Orchestra Rehearsal (1978)

I have long been a devoted fan of the wild, wonderful, and wacky world of the Italian writer-director Federico Fellini. I've seen all of his entertaining films from his earliest "Lights of Variety" (1950) through his last in 1990, and I do try to re-watch them from time to time. I have certainly seen the above short feature made for Italian television previously, but had forgotten how bizarre and poignant it is.

Like it says on the box, the movie concerns a small orchestra, gathering for their morning rehearsal, in an ancient chapel, now a recital hall with perfect acoustics. We watch as the room is set up and the musicians gradually appear, awaiting the arrival of their conductor, a somewhat Teutonic type in the mould of von Karajan. They quibble, joke, feud, flirt, and even snog amongst themselves, while possessively claiming their own space. Today is a little different since a television crew has arrived to document the proceedings and to interview the various musicians. Also present are various union officials, since this is a mini-portrait of Italy in the 70s (and beyond?); their role is to 'protect' their occasionally reluctant members and to ensure that 'the workers' rights' come first, even if this involves lumbering the orchestra with some superfluous union members who can't even play an instrument but who are due work. 

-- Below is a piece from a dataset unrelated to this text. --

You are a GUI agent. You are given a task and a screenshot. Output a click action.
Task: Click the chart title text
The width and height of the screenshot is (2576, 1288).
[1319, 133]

However the orchestra members themselves from the straight-laced old-timers through the young hipsters seem to be in love with their various instruments. As each is interviewed in turn they make wild claims for the importance and contribution of their particular instrument -- the violin, the cello, the trombone, the bassoon, the harp, and so on -- to the harmony and success of any performance. They each express an almost mystical relationship with their own instrument to the detriment of all the other less significant ones. Even the tuba player boasts that he didn't chance upon the instrument, but that the lugubrious sounding creature found him.

When the actual rehearsal begins, the conductor carps and criticises the players, until the union busybody calls a twenty-minute break. The maestro retreats to his room to freshen up and bemoans how the god-like role of the conductor has been undermined. Long gone are the days when his word was law and he could physically punish any musician who dared to play a duff note. When he returns to the hall he finds chaos. The musicians have become hysterical children, fighting amongst themselves, denigrating the role of the conductor, and defacing the walls with scurrilous graffiti. They decide that the conductor can easily be replaced with a giant metronome, but even that is soon kicked aside in their hatred. The next thing that happens is that a giant wrecking ball begins to knock down the ancient walls, resulting in at least one death. Duly chastened, the musicians resume their seats and begin to play the sweetest of sounds; music does indeed calm the savage beast. But even as the film fades to black, we begin to hear the maestro registering his nit-picking complaints.

One can't help but note and be moved by the simple beauty of the music, composed especially for this film, by Fellini's distinguished collaborator Nino Rota. Rota scored many of the director's movies, dating back to "I Vitelloni" in 1953, and this was their last collaboration before the composer's death the following year. The beauty of the sound contrasts with the parable of how simple it is to spread dissent and anarchy, a sentiment that fits neatly into the Fellini canon.